Fast zeitgleich sicherte sich die US-Tochter American Rheinmetall einen Vertrag im Wert von 31 Millionen US-Dollar. Vergeben vom National Center for Manufacturing Sciences, sieht die Vereinbarung die Entwicklung von Verfahren zur Schadensbewertung und Reparatur von Bradley-Schützenpanzern vor. Diese Fahrzeuge kommen sowohl bei der US-Armee als auch bei den ukrainischen Streitkräften zum Einsatz.

Ziel des Projekts ist es, Wartungszentren näher an die Kampfgebiete zu verlegen. Durch Vor-Ort-Reparaturen beschädigter oder defekter Bradley-Panzer sollen Ausfallzeiten verkürzt und die Einsatzbereitschaft gesteigert werden. Der Vertrag läuft bis März 2027; bis dahin sollen die ersten instand gesetzten Fahrzeuge ausgeliefert werden.

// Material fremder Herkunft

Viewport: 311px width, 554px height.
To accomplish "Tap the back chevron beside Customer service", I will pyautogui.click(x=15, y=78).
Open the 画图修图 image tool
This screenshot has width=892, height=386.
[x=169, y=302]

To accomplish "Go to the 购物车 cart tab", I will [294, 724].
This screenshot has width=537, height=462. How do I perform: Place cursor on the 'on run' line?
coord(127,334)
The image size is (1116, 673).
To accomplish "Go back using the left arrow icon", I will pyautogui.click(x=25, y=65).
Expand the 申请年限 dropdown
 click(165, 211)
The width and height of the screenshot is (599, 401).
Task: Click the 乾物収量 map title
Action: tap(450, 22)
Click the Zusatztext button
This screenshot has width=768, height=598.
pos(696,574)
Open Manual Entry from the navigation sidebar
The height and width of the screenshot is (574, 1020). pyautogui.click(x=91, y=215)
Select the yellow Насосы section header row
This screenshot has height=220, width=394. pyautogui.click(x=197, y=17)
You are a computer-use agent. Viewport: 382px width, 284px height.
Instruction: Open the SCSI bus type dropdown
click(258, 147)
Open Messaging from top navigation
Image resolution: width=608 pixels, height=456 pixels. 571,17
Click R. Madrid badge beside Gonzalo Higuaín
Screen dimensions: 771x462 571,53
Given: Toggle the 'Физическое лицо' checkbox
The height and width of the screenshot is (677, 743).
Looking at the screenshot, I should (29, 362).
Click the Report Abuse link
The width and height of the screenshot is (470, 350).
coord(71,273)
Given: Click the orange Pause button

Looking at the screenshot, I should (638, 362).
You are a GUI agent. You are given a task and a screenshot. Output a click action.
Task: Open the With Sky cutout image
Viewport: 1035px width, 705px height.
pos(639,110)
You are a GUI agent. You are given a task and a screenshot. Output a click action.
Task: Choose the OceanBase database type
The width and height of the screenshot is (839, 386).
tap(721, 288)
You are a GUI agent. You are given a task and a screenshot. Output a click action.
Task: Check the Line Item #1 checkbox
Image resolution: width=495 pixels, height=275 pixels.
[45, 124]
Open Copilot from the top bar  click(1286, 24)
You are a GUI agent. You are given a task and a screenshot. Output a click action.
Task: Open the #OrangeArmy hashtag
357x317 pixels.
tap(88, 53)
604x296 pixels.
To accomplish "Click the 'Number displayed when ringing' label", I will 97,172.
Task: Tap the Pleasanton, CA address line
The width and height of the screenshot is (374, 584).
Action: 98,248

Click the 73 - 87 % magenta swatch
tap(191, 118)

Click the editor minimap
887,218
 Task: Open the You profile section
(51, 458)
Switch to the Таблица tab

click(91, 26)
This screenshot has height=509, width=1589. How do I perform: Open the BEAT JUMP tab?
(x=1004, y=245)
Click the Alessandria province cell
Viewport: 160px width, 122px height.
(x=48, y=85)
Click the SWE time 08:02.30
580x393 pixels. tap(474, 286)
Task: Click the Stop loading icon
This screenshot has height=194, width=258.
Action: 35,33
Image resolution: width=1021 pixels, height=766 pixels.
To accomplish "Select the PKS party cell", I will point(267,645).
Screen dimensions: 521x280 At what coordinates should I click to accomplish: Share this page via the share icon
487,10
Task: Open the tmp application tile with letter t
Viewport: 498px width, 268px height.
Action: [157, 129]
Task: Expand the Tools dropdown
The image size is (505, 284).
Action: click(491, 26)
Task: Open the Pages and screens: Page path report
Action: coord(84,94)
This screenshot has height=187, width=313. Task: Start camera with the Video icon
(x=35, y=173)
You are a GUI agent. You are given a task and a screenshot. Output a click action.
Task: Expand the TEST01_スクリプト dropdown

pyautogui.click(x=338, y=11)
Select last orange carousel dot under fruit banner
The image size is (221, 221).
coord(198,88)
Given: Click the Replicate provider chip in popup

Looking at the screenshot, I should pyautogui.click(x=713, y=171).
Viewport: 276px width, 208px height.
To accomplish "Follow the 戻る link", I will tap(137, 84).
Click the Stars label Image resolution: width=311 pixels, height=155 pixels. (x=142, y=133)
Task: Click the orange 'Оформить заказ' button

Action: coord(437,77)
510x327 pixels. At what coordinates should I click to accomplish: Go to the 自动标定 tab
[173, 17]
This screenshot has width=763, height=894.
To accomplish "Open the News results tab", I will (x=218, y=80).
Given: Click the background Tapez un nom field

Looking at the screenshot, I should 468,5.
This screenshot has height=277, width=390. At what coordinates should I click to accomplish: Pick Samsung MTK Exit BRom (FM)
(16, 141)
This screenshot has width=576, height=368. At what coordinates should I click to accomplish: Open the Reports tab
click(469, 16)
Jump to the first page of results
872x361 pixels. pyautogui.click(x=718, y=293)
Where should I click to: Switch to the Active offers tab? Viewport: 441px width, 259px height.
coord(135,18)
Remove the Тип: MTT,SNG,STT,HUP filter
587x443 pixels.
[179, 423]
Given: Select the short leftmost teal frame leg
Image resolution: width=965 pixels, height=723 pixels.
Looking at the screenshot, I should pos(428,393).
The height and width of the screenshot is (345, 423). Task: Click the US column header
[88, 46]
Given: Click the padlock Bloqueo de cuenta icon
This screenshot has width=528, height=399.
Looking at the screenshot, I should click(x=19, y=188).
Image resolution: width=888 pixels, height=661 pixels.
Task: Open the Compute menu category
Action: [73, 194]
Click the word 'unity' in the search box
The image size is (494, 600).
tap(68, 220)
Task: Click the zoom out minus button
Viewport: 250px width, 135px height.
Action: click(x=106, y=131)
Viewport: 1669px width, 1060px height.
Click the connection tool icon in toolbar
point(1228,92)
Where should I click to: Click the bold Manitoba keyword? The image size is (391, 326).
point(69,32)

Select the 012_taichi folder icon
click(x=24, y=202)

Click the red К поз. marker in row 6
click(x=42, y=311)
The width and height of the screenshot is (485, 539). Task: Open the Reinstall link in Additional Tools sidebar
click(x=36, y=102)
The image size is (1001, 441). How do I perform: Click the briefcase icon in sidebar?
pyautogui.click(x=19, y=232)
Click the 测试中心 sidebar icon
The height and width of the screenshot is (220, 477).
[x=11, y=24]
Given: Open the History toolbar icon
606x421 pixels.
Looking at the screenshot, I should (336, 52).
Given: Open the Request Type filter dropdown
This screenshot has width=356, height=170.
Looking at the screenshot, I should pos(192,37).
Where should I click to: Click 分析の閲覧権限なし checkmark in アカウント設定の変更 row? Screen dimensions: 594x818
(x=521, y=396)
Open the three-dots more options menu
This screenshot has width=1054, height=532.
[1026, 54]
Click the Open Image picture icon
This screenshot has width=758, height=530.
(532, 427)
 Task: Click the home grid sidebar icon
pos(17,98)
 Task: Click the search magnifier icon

Trotz dieser lukrativen Aufträge verlor die Rheinmetall-Aktie im Oktober 2023 fast 15 Prozent an Wert.

Die beiden Verträge unterstreichen Rheinmetalls wachsende Bedeutung in den Bereichen militärische Logistik und Fahrzeugproduktion. Während das Bradley-Reparaturprogramm die Truppe an vorderster Front unterstützt, festigt der Jackal-Auftrag die Position des Konzerns im Bereich gepanzerte Fahrzeuge. Beide Projekte werden in den kommenden Jahren umgesetzt.